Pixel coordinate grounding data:
[Start of Attachment]
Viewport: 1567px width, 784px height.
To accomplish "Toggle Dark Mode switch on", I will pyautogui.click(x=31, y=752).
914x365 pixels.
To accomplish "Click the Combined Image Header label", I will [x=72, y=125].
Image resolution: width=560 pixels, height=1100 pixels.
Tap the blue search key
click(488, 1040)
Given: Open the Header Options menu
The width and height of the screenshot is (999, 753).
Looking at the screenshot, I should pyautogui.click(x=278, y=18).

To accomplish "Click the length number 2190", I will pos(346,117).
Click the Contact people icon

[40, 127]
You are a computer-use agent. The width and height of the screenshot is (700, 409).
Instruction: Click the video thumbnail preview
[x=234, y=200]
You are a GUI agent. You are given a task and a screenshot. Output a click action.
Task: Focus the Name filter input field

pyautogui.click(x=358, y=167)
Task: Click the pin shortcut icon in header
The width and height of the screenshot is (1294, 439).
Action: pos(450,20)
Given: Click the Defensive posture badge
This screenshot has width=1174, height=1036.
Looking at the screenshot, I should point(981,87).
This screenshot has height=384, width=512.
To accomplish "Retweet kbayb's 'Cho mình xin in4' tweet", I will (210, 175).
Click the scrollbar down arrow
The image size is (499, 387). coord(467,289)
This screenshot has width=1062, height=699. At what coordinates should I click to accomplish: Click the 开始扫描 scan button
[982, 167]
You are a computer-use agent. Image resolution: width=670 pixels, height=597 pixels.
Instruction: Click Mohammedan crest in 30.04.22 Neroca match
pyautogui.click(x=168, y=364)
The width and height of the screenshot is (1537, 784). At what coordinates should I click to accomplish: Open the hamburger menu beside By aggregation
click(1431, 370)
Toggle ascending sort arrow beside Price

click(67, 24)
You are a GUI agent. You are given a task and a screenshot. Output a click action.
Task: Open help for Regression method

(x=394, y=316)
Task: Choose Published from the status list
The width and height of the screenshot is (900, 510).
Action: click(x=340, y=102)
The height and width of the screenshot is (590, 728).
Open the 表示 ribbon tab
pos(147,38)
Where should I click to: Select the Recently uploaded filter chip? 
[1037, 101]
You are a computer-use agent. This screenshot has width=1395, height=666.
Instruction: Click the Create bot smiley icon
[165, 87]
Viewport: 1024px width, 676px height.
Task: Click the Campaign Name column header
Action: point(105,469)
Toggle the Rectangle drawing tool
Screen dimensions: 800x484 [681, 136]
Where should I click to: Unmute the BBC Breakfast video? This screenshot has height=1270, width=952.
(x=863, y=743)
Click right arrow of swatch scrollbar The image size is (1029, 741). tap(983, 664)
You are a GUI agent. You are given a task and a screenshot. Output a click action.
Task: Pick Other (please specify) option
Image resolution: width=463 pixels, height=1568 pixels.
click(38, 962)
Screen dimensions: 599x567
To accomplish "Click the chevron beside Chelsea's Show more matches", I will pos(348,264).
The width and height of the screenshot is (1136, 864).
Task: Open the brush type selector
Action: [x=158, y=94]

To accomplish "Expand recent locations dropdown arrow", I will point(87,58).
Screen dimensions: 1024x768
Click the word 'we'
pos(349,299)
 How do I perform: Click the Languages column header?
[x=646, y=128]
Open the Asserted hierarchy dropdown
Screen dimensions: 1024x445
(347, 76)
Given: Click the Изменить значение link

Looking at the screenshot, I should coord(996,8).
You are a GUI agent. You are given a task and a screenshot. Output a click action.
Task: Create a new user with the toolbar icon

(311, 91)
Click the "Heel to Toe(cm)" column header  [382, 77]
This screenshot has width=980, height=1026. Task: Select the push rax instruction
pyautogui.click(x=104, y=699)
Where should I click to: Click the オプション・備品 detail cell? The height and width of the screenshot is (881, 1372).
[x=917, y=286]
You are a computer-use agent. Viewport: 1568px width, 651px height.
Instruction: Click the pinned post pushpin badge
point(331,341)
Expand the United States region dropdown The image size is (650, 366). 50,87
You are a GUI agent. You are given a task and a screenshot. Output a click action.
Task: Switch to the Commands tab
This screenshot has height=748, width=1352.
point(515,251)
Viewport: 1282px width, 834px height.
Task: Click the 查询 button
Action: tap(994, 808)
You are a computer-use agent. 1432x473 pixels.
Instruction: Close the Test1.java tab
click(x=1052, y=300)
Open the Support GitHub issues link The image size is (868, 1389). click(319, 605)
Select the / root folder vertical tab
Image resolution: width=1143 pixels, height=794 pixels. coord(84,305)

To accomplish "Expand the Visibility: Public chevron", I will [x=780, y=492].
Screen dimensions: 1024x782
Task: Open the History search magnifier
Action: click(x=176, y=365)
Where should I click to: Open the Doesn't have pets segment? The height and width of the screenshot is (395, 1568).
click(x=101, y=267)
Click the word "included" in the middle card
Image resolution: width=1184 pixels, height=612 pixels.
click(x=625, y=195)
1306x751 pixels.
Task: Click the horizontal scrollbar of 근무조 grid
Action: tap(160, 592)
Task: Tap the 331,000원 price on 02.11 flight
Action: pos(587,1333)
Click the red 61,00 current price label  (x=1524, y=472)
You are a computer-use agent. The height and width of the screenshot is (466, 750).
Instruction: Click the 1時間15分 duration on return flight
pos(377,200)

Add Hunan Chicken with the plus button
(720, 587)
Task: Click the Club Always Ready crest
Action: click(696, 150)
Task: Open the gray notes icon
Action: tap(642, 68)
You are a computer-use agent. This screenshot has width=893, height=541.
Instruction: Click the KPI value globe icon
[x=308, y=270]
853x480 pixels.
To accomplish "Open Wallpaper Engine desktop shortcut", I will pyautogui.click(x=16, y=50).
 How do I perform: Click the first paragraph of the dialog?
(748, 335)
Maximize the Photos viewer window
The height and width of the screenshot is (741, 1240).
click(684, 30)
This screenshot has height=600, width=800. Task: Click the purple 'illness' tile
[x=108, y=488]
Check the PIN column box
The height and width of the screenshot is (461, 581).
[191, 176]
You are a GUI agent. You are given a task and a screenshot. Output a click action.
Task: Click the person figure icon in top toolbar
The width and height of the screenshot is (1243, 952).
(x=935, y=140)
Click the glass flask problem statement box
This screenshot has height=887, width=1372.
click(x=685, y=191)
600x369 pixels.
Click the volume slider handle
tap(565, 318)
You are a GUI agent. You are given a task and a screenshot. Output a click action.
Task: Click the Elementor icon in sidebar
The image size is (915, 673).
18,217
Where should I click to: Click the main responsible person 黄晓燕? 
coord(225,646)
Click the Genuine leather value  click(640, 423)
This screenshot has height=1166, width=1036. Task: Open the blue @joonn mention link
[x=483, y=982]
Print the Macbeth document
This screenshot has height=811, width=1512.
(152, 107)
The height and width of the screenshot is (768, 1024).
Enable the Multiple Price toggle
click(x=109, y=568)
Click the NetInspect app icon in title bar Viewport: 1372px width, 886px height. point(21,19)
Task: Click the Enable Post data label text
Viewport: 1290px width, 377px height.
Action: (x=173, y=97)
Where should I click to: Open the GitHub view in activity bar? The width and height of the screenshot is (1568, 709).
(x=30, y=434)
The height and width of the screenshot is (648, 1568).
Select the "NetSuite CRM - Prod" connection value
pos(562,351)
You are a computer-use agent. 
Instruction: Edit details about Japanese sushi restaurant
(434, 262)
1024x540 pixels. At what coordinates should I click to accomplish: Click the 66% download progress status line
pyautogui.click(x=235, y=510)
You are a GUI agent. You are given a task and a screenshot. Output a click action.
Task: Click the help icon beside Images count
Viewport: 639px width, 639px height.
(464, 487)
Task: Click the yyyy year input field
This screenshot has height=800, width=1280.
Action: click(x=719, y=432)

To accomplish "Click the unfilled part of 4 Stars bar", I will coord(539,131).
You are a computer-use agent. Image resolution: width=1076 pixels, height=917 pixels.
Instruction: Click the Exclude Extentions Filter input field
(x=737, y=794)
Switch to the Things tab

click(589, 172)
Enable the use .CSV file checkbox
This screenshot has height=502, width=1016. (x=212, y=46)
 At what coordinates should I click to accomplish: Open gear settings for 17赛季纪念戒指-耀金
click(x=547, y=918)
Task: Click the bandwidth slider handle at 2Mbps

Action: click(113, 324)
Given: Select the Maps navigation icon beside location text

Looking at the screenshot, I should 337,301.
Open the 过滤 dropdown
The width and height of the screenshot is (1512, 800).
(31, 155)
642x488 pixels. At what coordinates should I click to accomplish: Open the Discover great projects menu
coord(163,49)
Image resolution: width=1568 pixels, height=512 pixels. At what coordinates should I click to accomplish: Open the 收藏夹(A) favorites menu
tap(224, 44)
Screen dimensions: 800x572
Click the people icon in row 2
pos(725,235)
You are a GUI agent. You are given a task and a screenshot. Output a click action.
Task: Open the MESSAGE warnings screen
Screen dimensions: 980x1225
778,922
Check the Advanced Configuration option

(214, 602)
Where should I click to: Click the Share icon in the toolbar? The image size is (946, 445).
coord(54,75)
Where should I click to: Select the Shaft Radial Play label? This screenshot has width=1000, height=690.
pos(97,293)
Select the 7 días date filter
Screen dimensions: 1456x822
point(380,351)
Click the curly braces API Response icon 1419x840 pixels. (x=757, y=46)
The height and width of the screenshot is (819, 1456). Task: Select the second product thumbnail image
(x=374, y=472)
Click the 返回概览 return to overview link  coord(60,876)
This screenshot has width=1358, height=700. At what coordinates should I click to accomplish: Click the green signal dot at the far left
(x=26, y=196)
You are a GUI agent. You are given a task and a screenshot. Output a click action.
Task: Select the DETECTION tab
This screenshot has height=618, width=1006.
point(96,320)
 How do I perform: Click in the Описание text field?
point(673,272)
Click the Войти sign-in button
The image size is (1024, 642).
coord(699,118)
[End of Attachment]
TASK GOAL>
Could you copy every line from the records that mentions the word "shortcut"?

ANSWER SECTION>
Task: Click the pin shortcut icon in header
To accomplish "Open Wallpaper Engine desktop shortcut", I will pyautogui.click(x=16, y=50).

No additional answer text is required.